As I got to my senior year in high school my dislike for Valentine's slowly dwindled to a slight annoyance. It was still, at that point, mainly about pleasing the most popular girl on campus. There was still always one or two people that had the most bouquets or balloons they were walking around with. But I just started to ignore it and focus on myself, my family, and friends. Valentine's Day isn't special and it shouldn't be special. I decided if people make it special because they suddenly get spoiled and get a lot of attention from their significant other, then they obviously aren't appreciated or appreciative of that significant other. I took on this perspective at the end of high school, but it was further solidified when I started dating Jeremy.

Sure, I'll admit that I enjoyed the first Valentine's Day date with Jeremy—our first couple of months together. It was my first time being treated special on Valentine's. It was my first time having a guy plan out an entire surprise date for me. I think Jeremy saved the surprise date for Valentine's Day for that exact reason. He was well aware I'd never had a boyfriend before. So, yes, Valentine's Day 2014 was extremely special to me and I liked being spoiled. I liked being taken to a nice Mexican restaurant and then taken to an observatory and getting flowers and some chocolate.

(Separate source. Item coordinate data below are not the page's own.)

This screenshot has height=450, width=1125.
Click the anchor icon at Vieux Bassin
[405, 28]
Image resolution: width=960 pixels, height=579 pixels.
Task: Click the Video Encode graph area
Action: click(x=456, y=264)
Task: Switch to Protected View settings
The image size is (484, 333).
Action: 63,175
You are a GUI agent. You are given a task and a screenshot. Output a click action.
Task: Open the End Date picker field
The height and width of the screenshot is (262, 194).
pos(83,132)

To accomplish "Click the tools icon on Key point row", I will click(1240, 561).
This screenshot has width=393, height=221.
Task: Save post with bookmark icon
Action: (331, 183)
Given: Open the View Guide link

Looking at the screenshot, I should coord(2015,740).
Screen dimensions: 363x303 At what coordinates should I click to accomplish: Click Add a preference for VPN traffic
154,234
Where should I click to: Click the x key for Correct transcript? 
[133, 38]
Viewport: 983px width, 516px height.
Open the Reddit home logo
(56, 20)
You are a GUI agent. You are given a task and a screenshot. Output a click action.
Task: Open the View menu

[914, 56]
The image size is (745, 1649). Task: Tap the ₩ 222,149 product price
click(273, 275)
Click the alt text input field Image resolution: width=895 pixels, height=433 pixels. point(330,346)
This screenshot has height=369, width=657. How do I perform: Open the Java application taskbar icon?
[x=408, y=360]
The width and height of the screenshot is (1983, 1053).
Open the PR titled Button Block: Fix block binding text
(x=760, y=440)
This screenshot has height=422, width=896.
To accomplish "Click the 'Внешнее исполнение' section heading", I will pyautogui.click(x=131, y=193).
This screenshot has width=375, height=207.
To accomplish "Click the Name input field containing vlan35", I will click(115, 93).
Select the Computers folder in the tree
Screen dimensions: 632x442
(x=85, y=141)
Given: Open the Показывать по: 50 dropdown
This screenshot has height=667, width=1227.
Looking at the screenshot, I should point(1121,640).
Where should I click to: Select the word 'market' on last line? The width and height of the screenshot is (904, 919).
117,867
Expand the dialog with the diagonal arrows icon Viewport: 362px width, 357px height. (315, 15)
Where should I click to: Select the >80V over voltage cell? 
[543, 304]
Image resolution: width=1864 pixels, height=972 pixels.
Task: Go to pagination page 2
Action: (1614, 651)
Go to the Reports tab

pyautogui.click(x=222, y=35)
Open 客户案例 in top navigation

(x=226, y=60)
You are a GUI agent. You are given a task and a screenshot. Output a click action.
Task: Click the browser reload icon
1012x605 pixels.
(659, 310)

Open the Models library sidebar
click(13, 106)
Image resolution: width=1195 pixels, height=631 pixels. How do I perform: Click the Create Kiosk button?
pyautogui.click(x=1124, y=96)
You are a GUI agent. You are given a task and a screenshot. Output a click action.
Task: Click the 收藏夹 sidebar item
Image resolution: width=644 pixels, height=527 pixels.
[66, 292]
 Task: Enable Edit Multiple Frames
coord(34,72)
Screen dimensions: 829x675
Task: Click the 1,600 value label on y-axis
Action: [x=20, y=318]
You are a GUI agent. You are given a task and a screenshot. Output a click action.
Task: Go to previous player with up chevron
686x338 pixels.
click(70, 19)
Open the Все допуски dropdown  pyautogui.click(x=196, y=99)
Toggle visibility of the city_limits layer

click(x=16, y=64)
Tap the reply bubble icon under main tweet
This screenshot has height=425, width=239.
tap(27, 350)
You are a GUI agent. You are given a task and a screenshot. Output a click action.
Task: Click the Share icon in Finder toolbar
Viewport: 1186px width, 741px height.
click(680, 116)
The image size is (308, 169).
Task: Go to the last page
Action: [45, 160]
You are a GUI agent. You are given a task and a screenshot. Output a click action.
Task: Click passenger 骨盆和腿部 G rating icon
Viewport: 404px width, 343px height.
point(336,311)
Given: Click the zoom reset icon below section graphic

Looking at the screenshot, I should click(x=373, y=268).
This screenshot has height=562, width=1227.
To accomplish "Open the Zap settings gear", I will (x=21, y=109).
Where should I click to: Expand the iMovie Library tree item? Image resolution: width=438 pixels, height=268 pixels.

But even before that date, Jeremy already made me feel special. He already did little things to show he cared and he would always leave me little gifts—even if it was just a sticky note or a message on Facebook or even a text message—for me to wake up to. So when my first Valentine's Day where I got a cute, handsome, charming man to myself to spoil me happened...well, I loved it. I felt special.

But I also had already felt appreciated for every single day before Valentine's that Jeremy and I spent together.

Like I said in my previous Valentine's 2016 Date post...after the special day, Jeremy and I do exchange chocolates or flowers on Valentine's Day. But we also treat it like any other date day that we set aside every month. It's nothing special. It's just a day where I find an excuse to dress up for our date and then we go out and do normal, non-special things. We spend the same amount of money on each other that we usually would and we share our time together. Just like we do every month.

I still think of Valentine's Day as a commercial holiday. It's a day where stores prey on couples who feel insecure in their relationships or who just feel like they haven't been spending enough time together. But why use Valentine's Day as the excuse to suddenly start spending time together? To realize how you're loving your significant other? Spend every day treating them special. You don't need to spend a crap ton of money on someone in order to do that. Gifts, flowers, chocolates, and items with red hearts aren't required to make someone feel special. Just your love and undivided attention, and a tad bit of quality time. Gifts are nice, but they don't mean everything. Especially if it's a white teddy bear holding a heart that says "I LOVE YOU" that'll just collect dust on a shelf or the back of the closet when the month of February is over.